Die Expertenregierung in Wien muss aufpassen, nicht in die Niederungen des parteipolitischen Schlagabtauschs gezogen zu werden. Gelingt ihr das, kann sie stilbildend sein.

Kommentar von Peter Münch, Wien

Nichts wird in Österreich lieber gepflegt als Tradition und Beständigkeit. Doch nun hat sich das Land Hals über Kopf selbst zu einem Experiment gezwungen mit seiner neuen Expertenregierung - und die erste Überraschung ist, dass dieses Interregnum allen Unsicherheiten und Unkenrufen von einer drohenden Staatskrise zum Trotz weithin als Wohltat empfunden wird. Für die Übergangsregierung ist das ein guter Start, für die politische Klasse insgesamt ein Fingerzeig, dass aus dem Übergang durchaus Lehren zu ziehen sind für einen Neuanfang.

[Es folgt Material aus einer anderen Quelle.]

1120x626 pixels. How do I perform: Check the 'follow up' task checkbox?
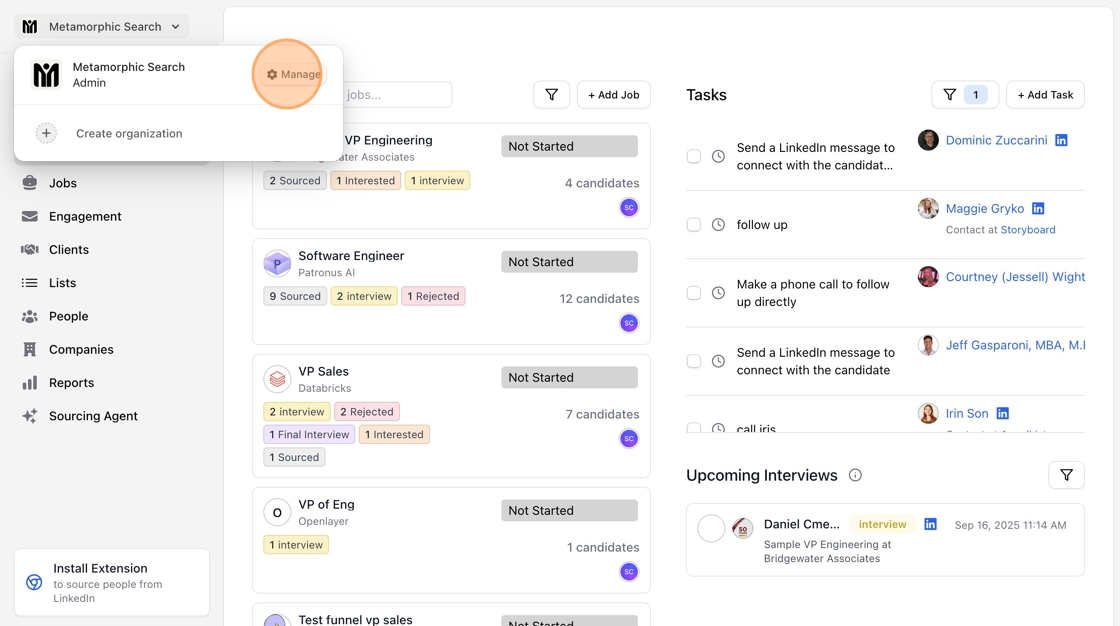point(694,225)
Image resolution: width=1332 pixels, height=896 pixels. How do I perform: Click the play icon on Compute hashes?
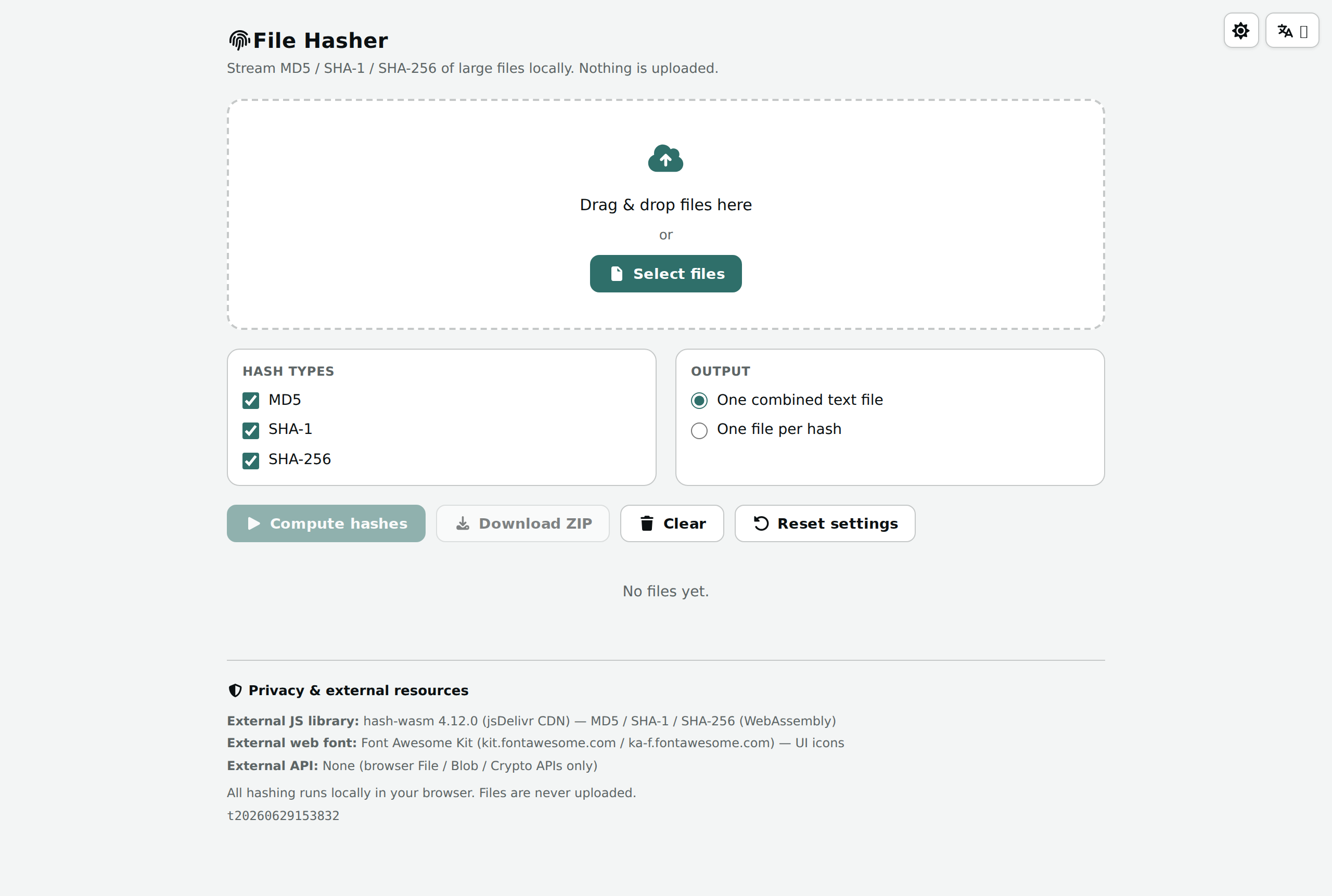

Gewiss hat das Wohlwollen, mit dem das Land auf die neue Regierung schaut, zunächst damit zu tun, dass zum Glück Welten liegen zwischen Heinz-Christian Straches rundum verlotterter Ibiza-Erscheinung und dem Auftritt der eleganten und eloquenten Ex-Verfassungsrichterin Brigitte Bierlein als Bundeskanzlerin. Das baut auf, in Sachen Stil und Moral. Ganz grundsätzlich aber sind die Österreicher genervt bis angewidert vom politischen Ränkespiel, das ihnen bisher noch von jeder Regierung geboten wurde. Von einem Kabinett aus Fachleuten erwarten sie sich nun vor allem Sachlichkeit, Ehrlichkeit und Ruhe bei der Ausübung der Staatsgeschäfte.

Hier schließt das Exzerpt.